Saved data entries
===

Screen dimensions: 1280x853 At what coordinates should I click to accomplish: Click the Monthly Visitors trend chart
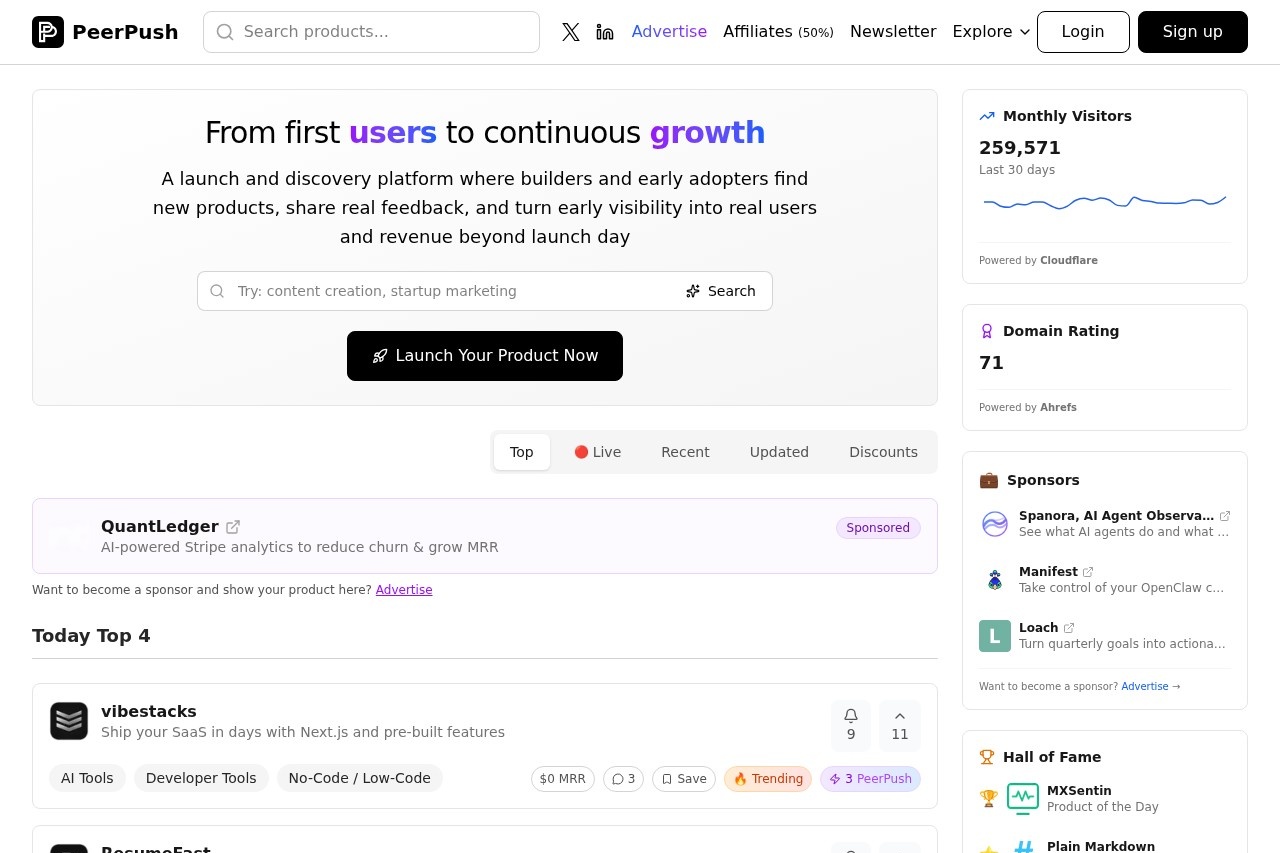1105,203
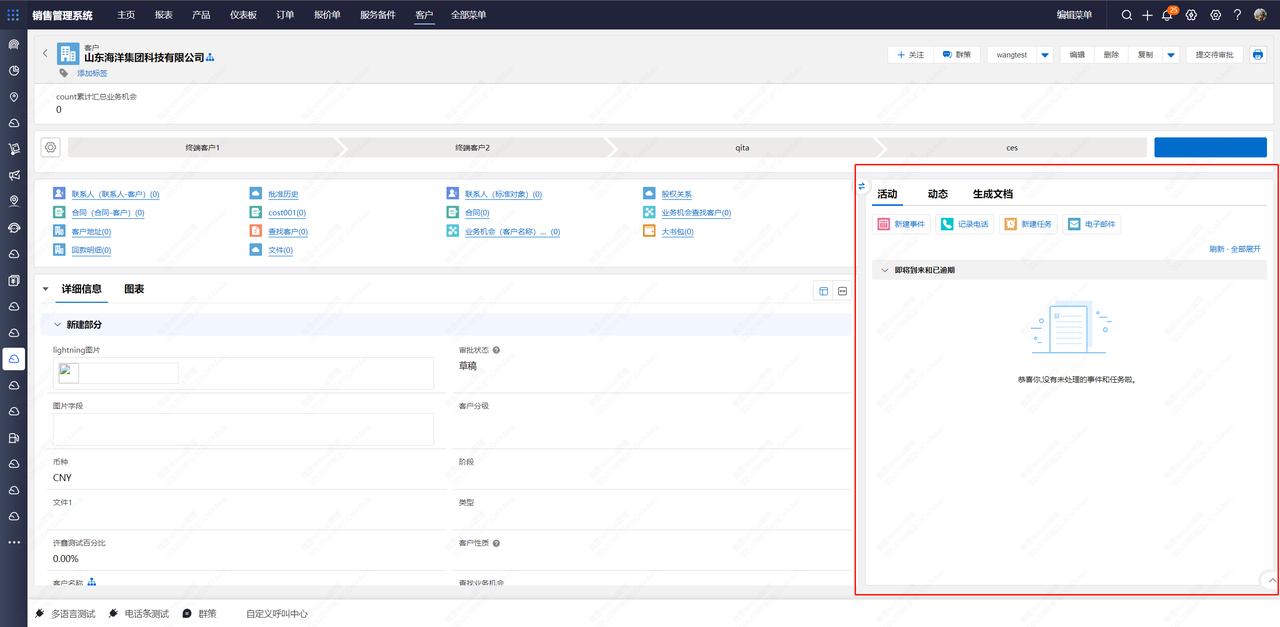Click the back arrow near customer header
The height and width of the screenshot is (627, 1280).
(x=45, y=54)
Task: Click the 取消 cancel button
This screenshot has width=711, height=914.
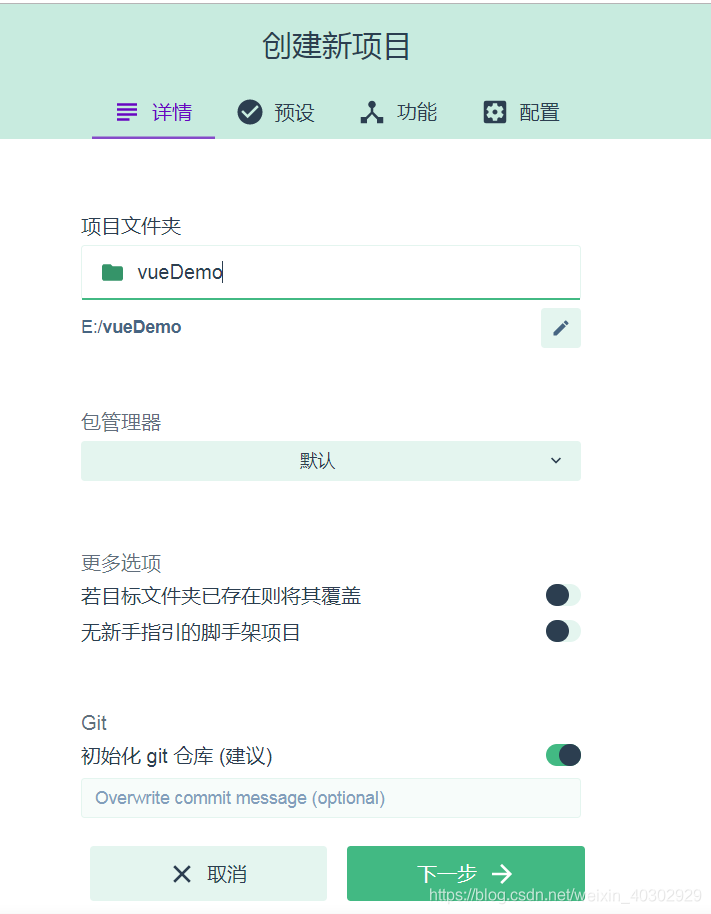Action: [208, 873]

===

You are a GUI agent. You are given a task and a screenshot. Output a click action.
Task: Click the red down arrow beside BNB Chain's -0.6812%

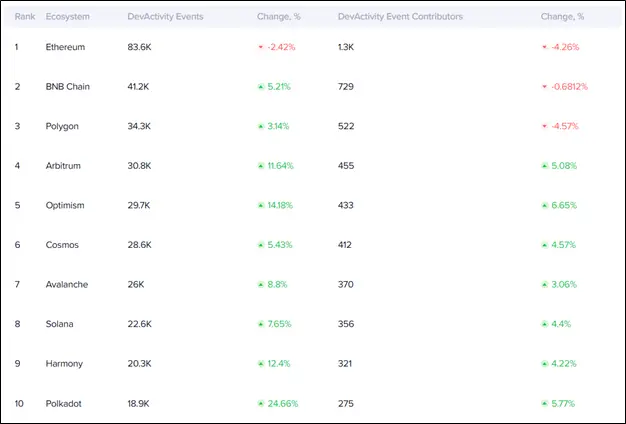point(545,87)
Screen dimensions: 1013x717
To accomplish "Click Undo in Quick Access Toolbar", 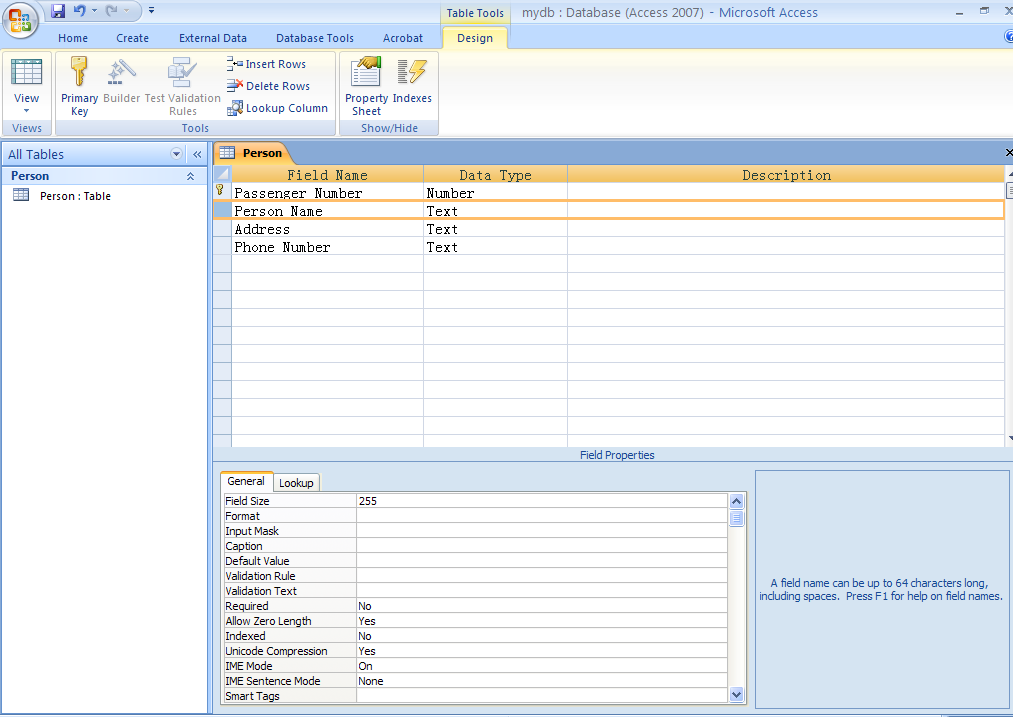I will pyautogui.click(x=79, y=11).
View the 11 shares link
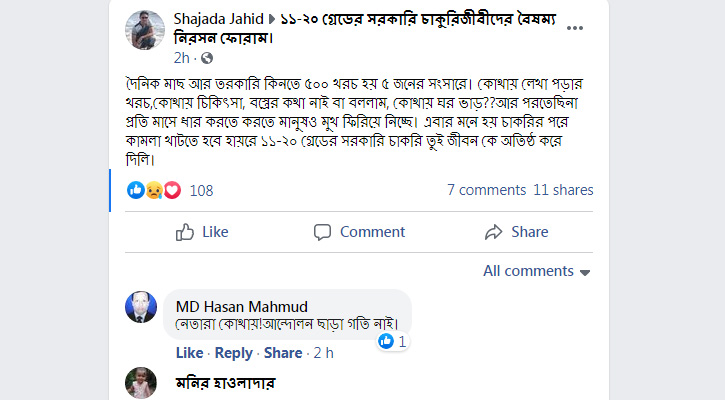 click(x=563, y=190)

===

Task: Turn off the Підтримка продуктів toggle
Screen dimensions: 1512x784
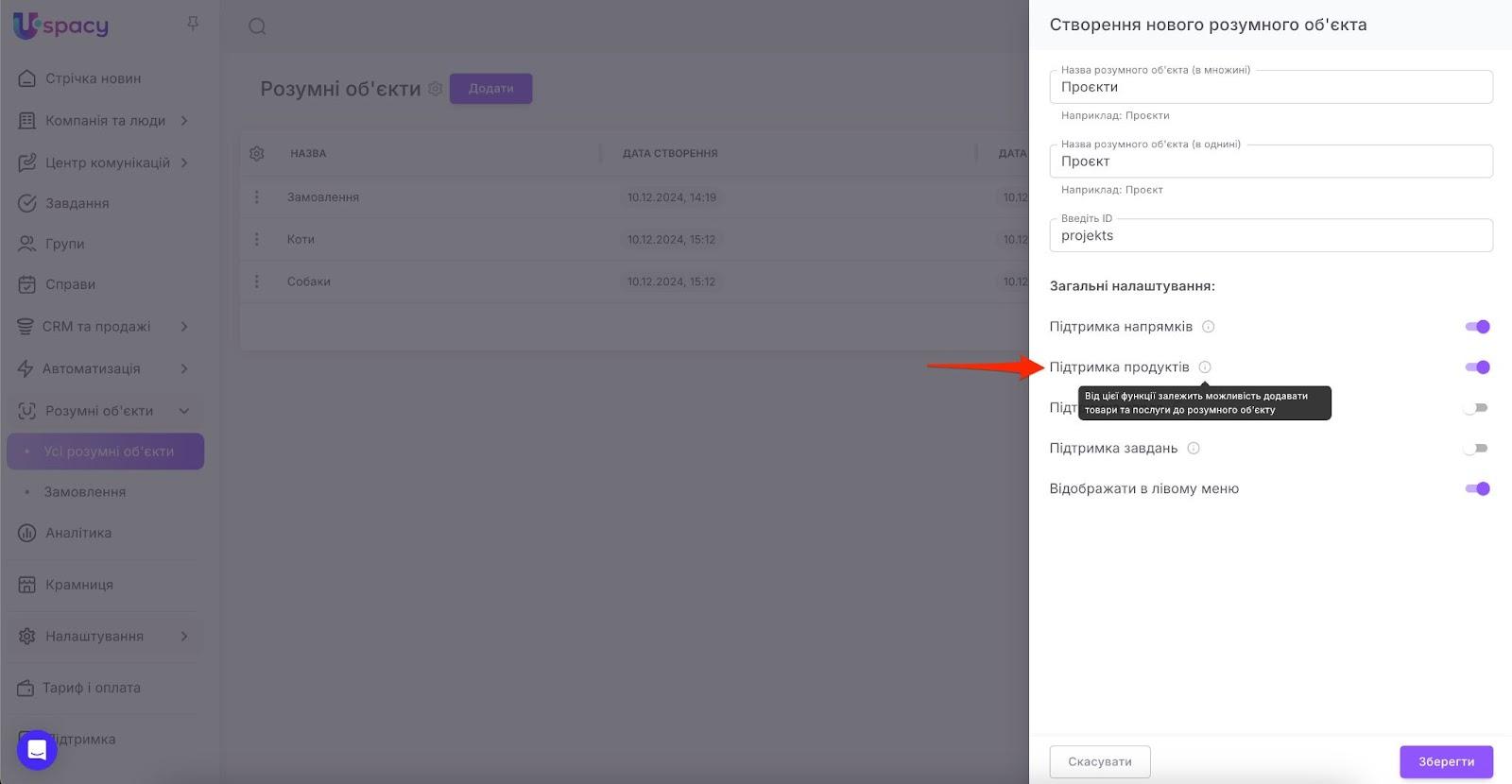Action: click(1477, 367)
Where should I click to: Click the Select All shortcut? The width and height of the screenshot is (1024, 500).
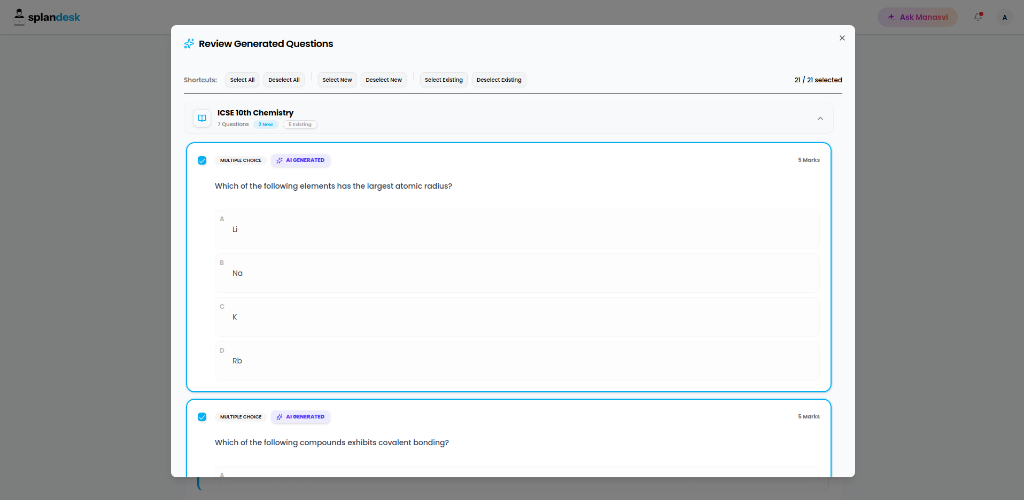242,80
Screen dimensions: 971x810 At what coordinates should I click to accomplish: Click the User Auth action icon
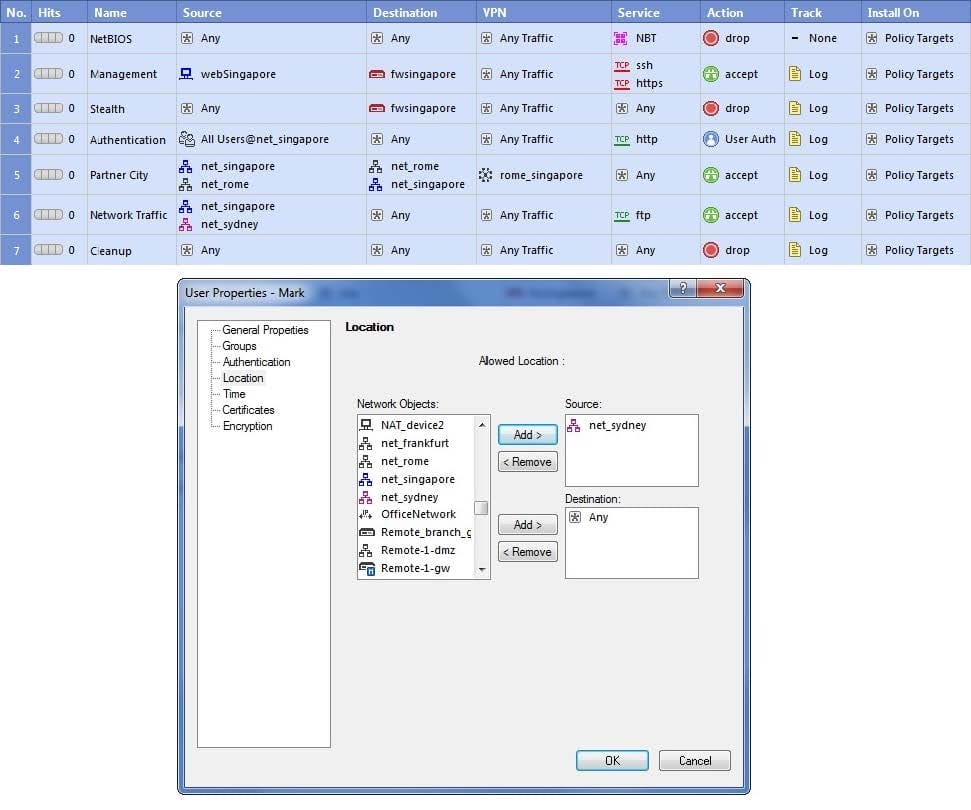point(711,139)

===

**EXERCISE PROMPT:** Word for word, restate the lines above from the one with "Screen dimensions: 1280x853" through the one with "Task: Click the 取消 cancel button", keeping both ends and dropping the pictures.

**TASK ANSWER:**
Screen dimensions: 1280x853 At what coordinates should I click to accomplish: Click the Monthly Visitors trend chart
1105,203
Click the back arrow near customer header
The height and width of the screenshot is (627, 1280).
(x=45, y=54)
Task: Click the 取消 cancel button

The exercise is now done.